Crystal Geyser Water Company, or just Crystal Geyser, is a private company founded in 1977 in Calistoga, California which produces bottled sparkling water based on mineral water and spring water sources at their original facility in Calistoga. Crystal Geyser is owned by the Japanese company Otsuka Holdings.

== About ==
Besides sparkling water drinks, the company also produces ready-to-drink teas called Tejava in Bakersfield, California. In 1990 Crystal Geyser was acquired by Otsuka Pharmaceutical's parent company Otsuka Holdings Co. Ltd. In 2014, the company had plans to bottle water from an aquifer in Mount Shasta, California, but many local residents criticized the plan.

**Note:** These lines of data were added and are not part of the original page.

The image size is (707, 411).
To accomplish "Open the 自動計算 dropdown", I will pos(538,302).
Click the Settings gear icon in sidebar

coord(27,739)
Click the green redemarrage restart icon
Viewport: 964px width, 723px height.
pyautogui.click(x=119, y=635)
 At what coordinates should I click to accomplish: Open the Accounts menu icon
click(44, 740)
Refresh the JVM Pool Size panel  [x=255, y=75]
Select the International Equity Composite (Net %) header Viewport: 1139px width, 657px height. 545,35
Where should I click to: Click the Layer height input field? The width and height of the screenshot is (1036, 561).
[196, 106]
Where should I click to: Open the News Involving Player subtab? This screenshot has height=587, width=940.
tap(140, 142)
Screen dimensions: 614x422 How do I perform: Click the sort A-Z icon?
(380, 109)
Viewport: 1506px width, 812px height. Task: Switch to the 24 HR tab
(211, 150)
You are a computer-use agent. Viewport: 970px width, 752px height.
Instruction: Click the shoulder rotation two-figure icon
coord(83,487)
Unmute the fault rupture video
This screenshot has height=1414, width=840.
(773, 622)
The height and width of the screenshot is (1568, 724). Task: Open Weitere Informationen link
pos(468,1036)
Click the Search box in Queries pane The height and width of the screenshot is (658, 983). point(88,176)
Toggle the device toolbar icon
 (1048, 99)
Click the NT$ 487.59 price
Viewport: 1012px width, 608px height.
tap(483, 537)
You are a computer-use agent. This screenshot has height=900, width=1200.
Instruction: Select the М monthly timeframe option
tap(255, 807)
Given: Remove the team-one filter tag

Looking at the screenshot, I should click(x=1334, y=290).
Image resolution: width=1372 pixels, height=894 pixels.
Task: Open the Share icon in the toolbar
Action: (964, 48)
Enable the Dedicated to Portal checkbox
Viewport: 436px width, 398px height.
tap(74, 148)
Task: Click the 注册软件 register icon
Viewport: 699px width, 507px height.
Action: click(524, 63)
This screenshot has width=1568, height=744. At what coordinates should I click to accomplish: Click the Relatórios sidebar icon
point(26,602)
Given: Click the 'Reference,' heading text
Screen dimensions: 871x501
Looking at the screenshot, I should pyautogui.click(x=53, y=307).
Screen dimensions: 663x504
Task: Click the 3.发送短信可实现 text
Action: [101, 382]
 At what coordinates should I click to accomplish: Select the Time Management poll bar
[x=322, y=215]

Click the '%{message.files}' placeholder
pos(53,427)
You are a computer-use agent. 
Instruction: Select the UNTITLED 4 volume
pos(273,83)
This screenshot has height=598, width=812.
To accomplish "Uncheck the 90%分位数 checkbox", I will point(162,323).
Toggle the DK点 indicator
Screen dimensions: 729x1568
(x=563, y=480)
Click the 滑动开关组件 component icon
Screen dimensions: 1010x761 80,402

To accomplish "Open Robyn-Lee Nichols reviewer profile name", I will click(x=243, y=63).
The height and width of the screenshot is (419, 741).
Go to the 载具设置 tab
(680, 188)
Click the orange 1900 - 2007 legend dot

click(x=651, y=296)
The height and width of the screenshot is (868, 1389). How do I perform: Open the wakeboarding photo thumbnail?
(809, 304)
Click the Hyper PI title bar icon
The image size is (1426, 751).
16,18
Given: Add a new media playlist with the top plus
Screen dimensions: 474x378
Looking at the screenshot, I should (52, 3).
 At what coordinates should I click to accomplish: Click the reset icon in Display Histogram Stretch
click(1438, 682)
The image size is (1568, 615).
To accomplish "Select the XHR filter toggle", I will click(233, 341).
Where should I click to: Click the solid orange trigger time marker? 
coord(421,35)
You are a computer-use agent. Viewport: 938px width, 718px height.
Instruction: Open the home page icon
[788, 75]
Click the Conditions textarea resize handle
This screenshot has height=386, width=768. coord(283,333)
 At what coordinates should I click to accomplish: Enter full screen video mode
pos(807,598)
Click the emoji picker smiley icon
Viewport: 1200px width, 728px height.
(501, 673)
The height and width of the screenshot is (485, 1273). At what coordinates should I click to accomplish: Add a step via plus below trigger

In August 2019, Siskiyou Superior Court dismissed a lawsuit brought by an environmental group and Native American tribe claiming the presence of their plant in the area would negatively impact the environment.

=== Water sources ===
Crystal Geyser Water Company produces sparkling mineral water and sparkling spring water out of their Calistoga facility. Mineral water and spring water are both from geologically and physically protected underground water sources. Mineral water is pumped from the underground sources and naturally contains at least 250 parts per million (ppm) total dissolved solids (TDS). Spring water reaches the surface without aid and is only considered mineral water if it reaches 250 ppm TDS.

== Confusion with CG Roxane ==
CG Roxane, which produces bottled waters with “Crystal Geyser Alpine Spring Water” branding printed on the bottles, is a different legal entity than the Crystal Geyser Water Company. Crystal Geyser Water Company and CG Roxane operate independent of each other, but are affiliates of the same Japanese company, Otsuka Pharmaceutical Co. Otsuka Pharmaceutical Co. owns 49% of Alma S.A., which is the parent company of CG Roxane.

CG Roxane was established in 1990, and only produces flat water under the Crystal Geyser Alpine Spring Water brand throughout the United States.

CG Roxane spring water is produced through a joint venture with Societe Roxane of France which is known as Crystal Geyser Roxane or just C G Roxane.

CG Roxane has a bottling plant in Weed, California, ten miles North-Northwest of Mt. Shasta. Crystal Geyser Roxane draws water from an aquifer to the east of Mount Whitney with its plant located at Olancha, California, where it bottles, sells and exports water for Japanese domestic consumption. The company also supplies American retail outlets with their branded water, including Trader Joe's Natural Mountain Spring Water. CG Roxane also has a bottling plant in Benton, TN.